• PROBLEM:
The whole listing that follows is to be restated word for word, images excluded.

• GIVEN RECORDS:
*** Begin section ***
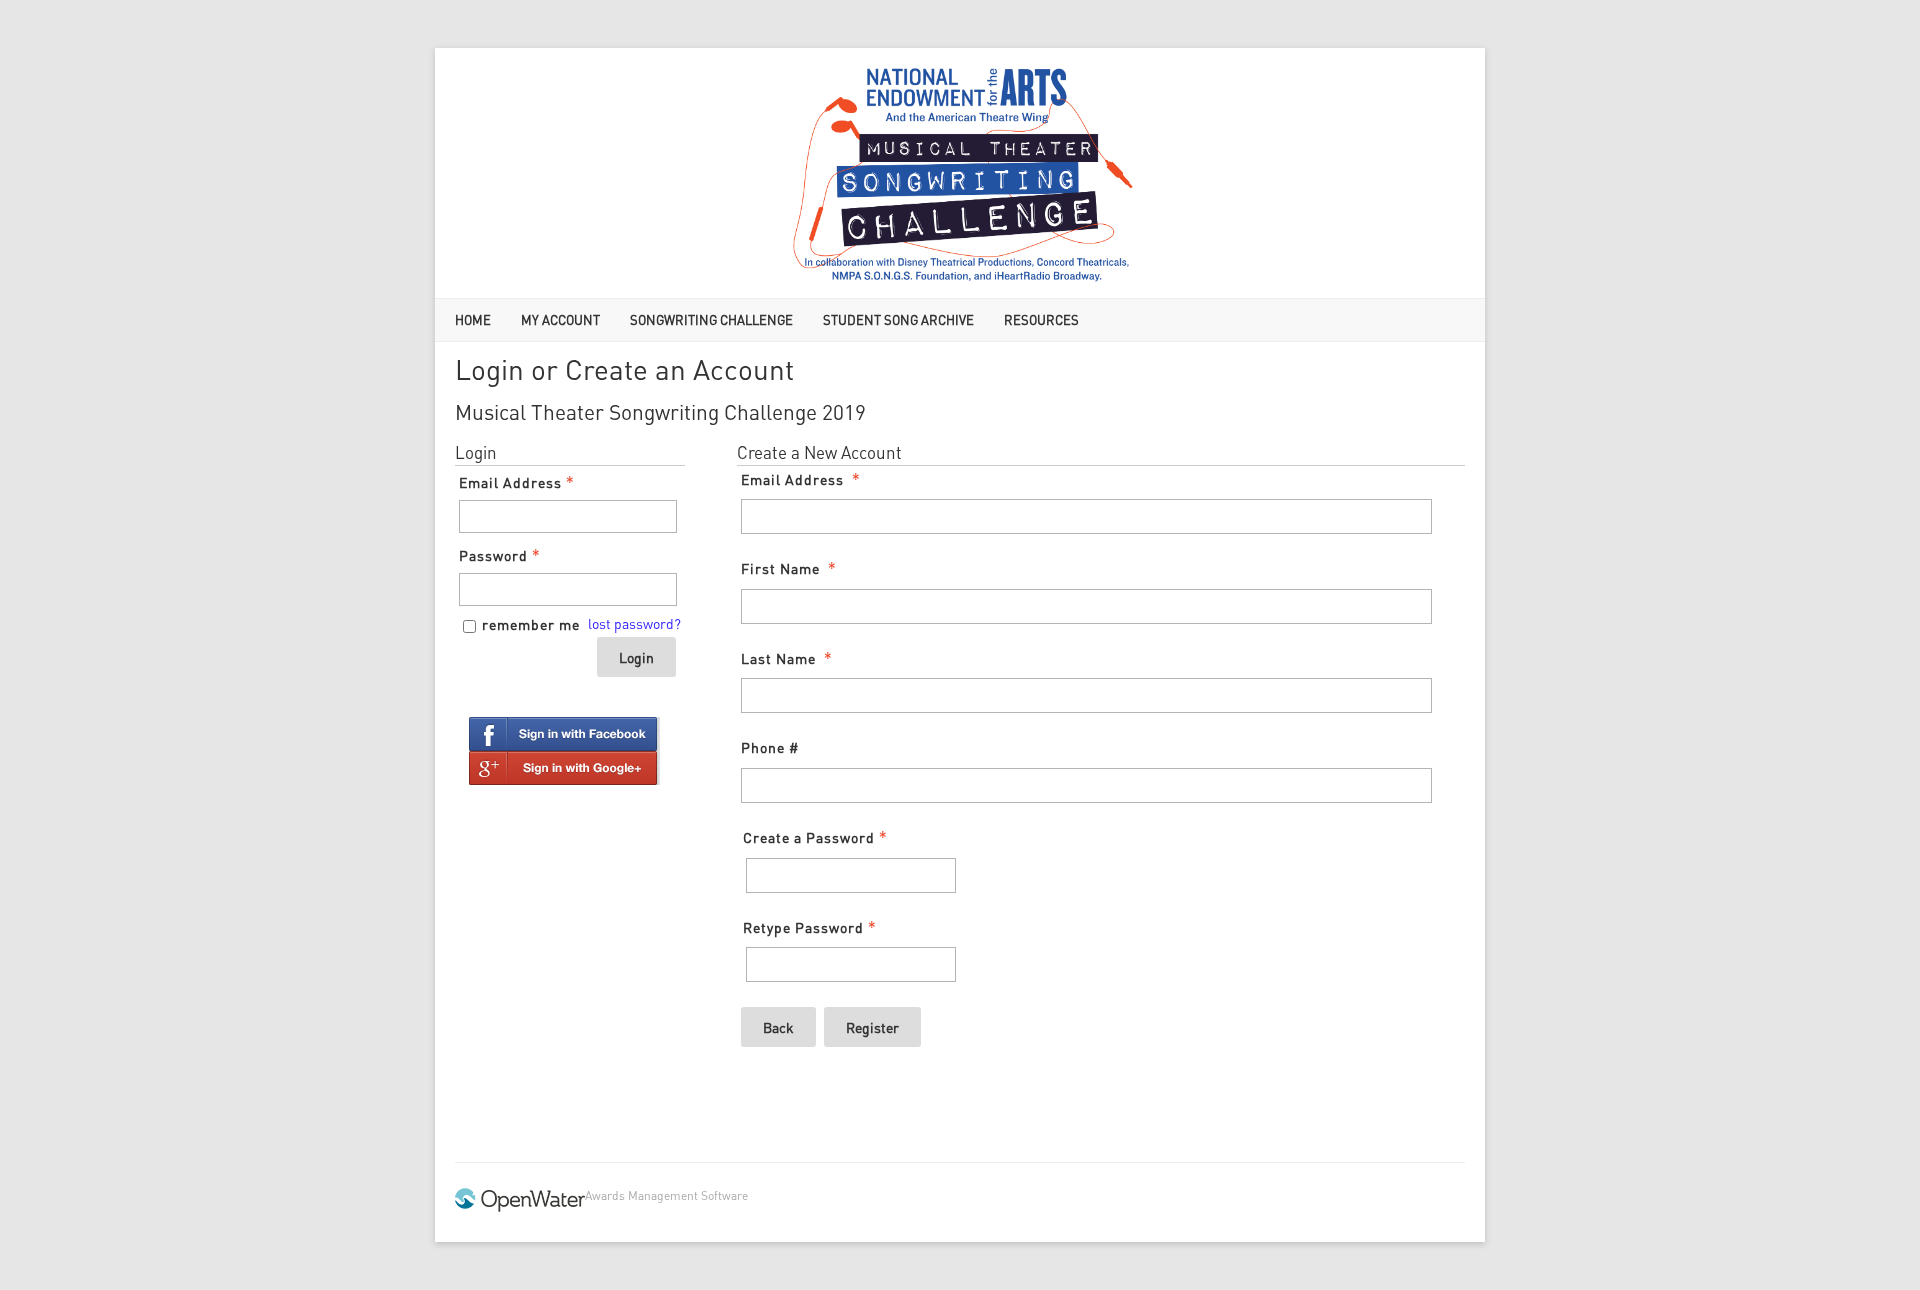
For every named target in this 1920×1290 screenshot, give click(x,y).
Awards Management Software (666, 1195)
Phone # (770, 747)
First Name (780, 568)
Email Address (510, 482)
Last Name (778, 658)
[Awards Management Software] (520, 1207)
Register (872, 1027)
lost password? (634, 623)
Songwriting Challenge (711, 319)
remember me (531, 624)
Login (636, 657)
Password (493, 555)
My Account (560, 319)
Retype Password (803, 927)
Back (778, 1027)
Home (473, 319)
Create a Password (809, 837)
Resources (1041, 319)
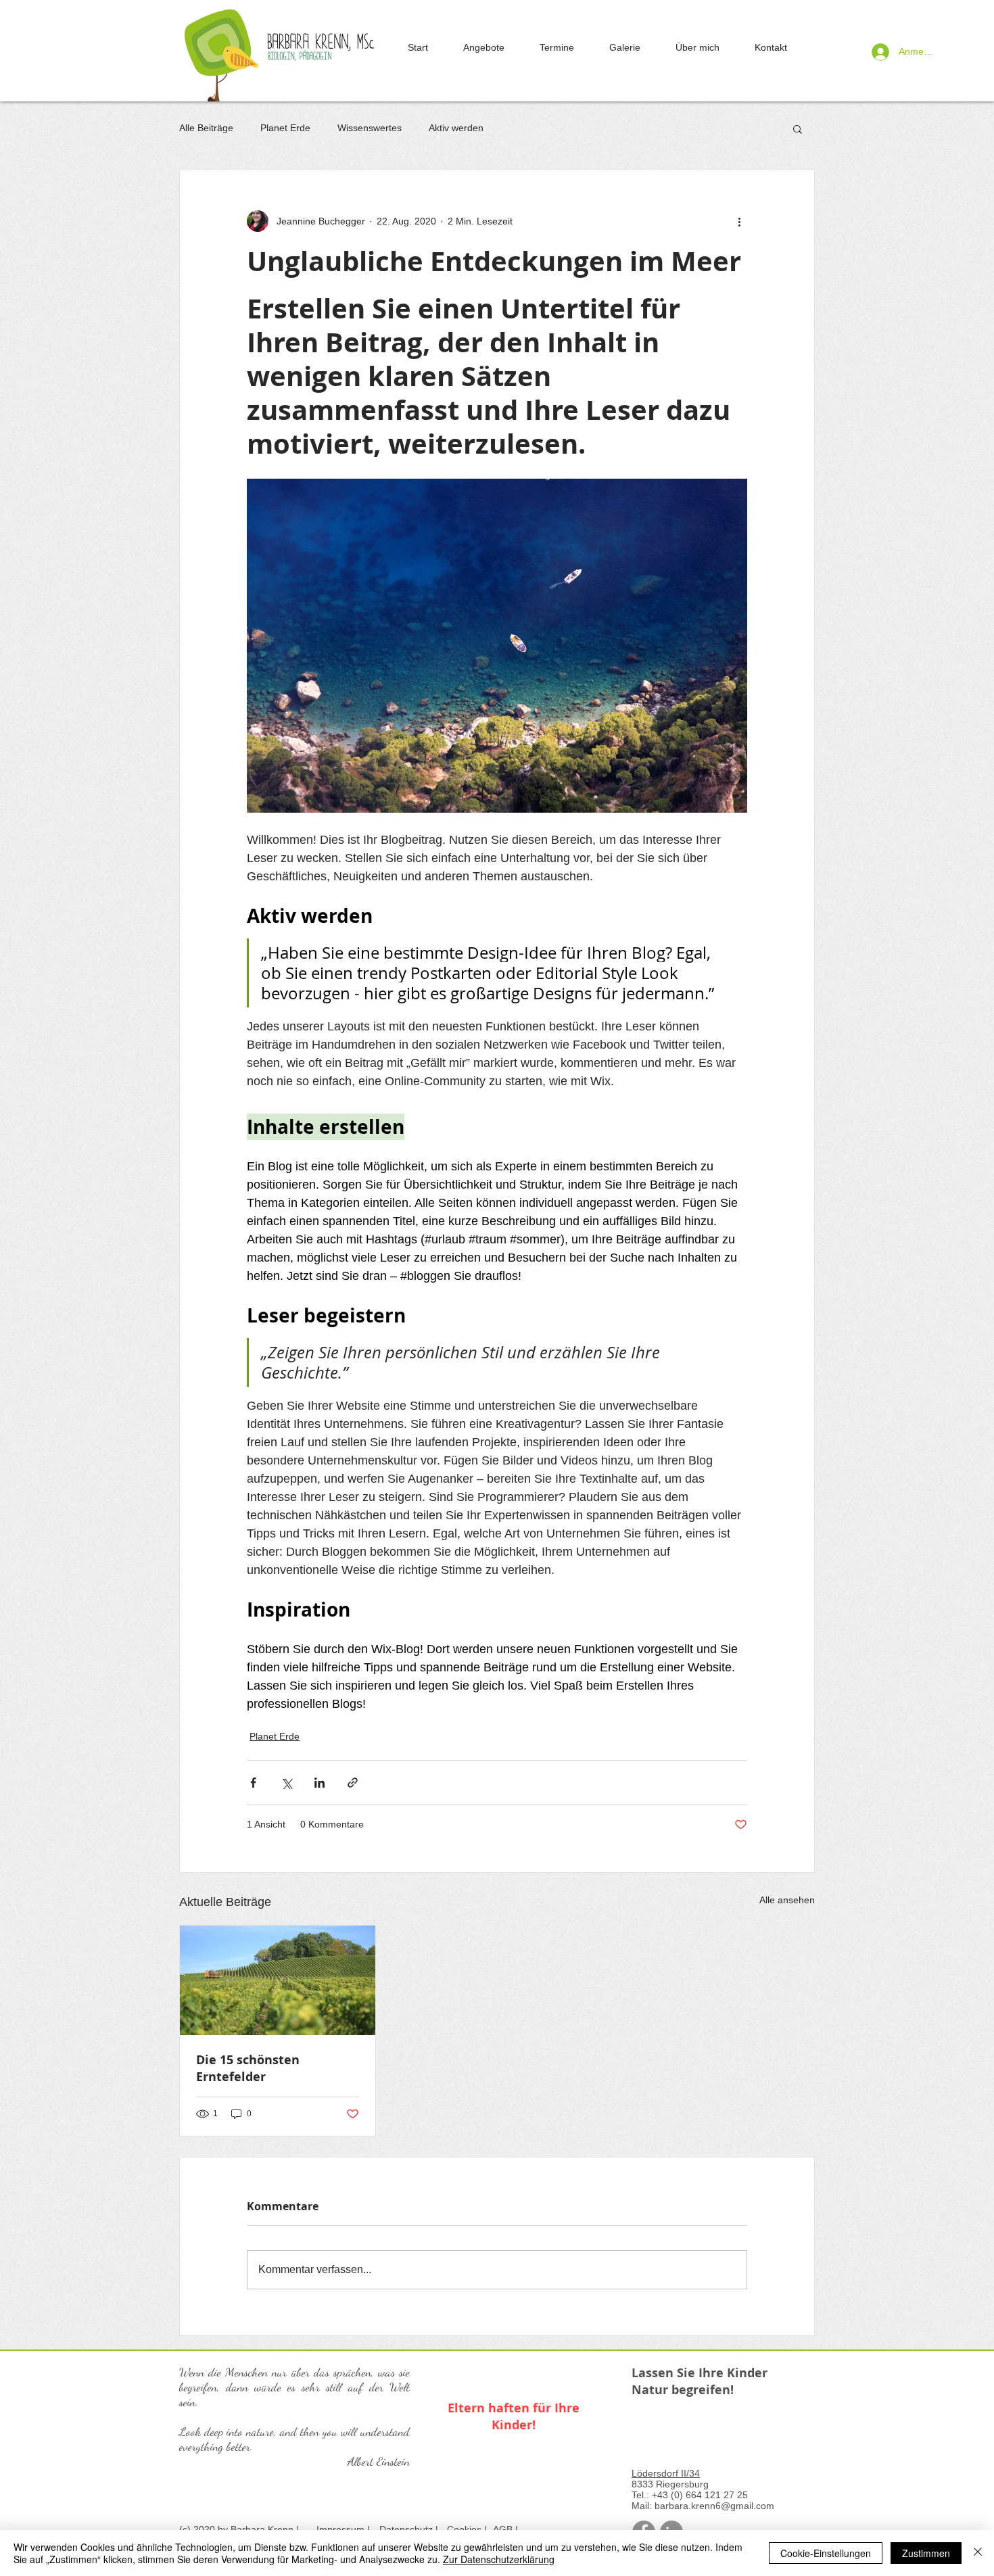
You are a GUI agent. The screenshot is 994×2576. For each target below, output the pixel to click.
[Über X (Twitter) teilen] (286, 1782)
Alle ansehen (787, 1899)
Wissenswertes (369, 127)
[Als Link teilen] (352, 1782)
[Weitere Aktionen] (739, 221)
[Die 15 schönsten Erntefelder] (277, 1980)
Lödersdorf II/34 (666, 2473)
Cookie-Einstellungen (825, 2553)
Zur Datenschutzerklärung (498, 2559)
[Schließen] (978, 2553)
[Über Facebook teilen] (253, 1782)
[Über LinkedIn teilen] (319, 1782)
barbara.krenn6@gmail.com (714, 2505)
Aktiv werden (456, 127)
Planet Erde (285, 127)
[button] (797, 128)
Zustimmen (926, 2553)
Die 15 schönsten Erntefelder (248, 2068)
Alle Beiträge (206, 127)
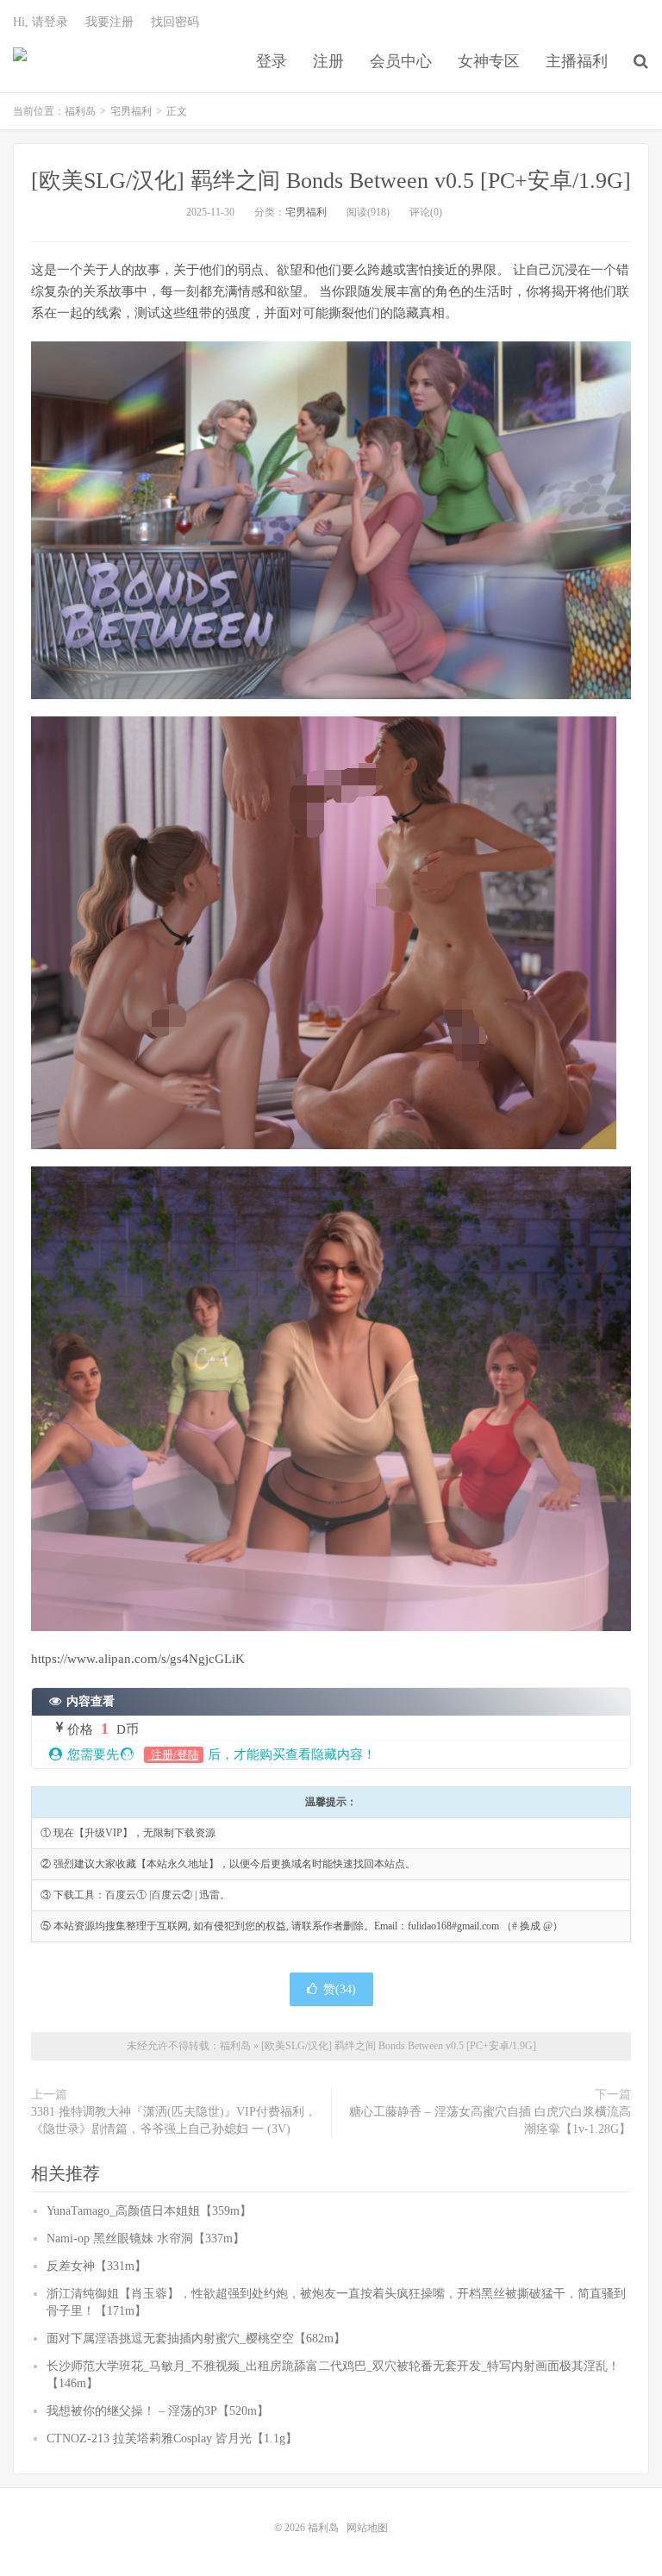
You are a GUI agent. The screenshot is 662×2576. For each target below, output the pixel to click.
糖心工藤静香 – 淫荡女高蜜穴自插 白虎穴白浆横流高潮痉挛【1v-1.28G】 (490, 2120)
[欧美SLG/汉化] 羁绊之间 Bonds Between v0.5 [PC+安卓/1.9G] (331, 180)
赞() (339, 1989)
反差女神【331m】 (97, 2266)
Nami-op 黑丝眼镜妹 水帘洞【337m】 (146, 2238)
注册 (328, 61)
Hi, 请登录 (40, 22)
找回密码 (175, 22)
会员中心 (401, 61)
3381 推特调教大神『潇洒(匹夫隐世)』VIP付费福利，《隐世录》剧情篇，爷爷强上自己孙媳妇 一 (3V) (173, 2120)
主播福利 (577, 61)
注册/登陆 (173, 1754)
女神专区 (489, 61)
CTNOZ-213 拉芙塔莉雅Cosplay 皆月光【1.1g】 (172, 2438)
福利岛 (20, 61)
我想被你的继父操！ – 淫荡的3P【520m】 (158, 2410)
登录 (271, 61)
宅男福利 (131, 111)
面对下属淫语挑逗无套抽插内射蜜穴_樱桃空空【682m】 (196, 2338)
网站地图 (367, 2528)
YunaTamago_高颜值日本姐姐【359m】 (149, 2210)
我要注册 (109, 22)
*** End section ***
• WORKED SOLUTION:
For every named target in this 1920×1290 screenshot, give click(x,y).
Awards Management Software (666, 1195)
Phone # (770, 747)
First Name (780, 568)
Email Address (510, 482)
Last Name (778, 658)
[Awards Management Software] (520, 1207)
Register (872, 1027)
lost password? (634, 623)
Songwriting Challenge (711, 319)
remember me (531, 624)
Login (636, 657)
Password (493, 555)
My Account (560, 319)
Retype Password (803, 927)
Back (778, 1027)
Home (473, 319)
Create a Password (809, 837)
Resources (1041, 319)
You are a GUI agent. The screenshot is 994×2576. For each target below, output the pixel to click.
[Über X (Twitter) teilen] (286, 1782)
Alle ansehen (787, 1899)
Wissenswertes (369, 127)
[Als Link teilen] (352, 1782)
[Weitere Aktionen] (739, 221)
[Die 15 schönsten Erntefelder] (277, 1980)
Lödersdorf II/34 (666, 2473)
Cookie-Einstellungen (825, 2553)
Zur Datenschutzerklärung (498, 2559)
[Schließen] (978, 2553)
[Über Facebook teilen] (253, 1782)
[Über LinkedIn teilen] (319, 1782)
barbara.krenn6@gmail.com (714, 2505)
Aktiv werden (456, 127)
Planet Erde (285, 127)
[button] (797, 128)
Zustimmen (926, 2553)
Die 15 schönsten Erntefelder (248, 2068)
Alle Beiträge (206, 127)
You are a GUI agent. The screenshot is 662×2576. For each target below, output the pixel to click.
糖心工藤静香 – 淫荡女高蜜穴自插 白虎穴白浆横流高潮痉挛【1v-1.28G】 (490, 2120)
[欧美SLG/汉化] 羁绊之间 Bonds Between v0.5 [PC+安卓/1.9G] (331, 180)
赞() (339, 1989)
反差女神【331m】 (97, 2266)
Nami-op 黑丝眼镜妹 水帘洞【337m】 (146, 2238)
注册 (328, 61)
Hi, 请登录 (40, 22)
找回密码 (175, 22)
会员中心 (401, 61)
3381 推特调教大神『潇洒(匹夫隐世)』VIP付费福利，《隐世录》剧情篇，爷爷强上自己孙媳妇 一 (3V) (173, 2120)
主播福利 (577, 61)
注册/登陆 (173, 1754)
女神专区 (489, 61)
CTNOZ-213 拉芙塔莉雅Cosplay 皆月光【1.1g】 (172, 2438)
福利岛 (20, 61)
我想被你的继父操！ – 淫荡的3P【520m】 (158, 2410)
登录 (271, 61)
宅男福利 (131, 111)
面对下属淫语挑逗无套抽插内射蜜穴_樱桃空空【682m】 (196, 2338)
网站地图 (367, 2528)
YunaTamago_高颜值日本姐姐【359m】 (149, 2210)
我要注册 (109, 22)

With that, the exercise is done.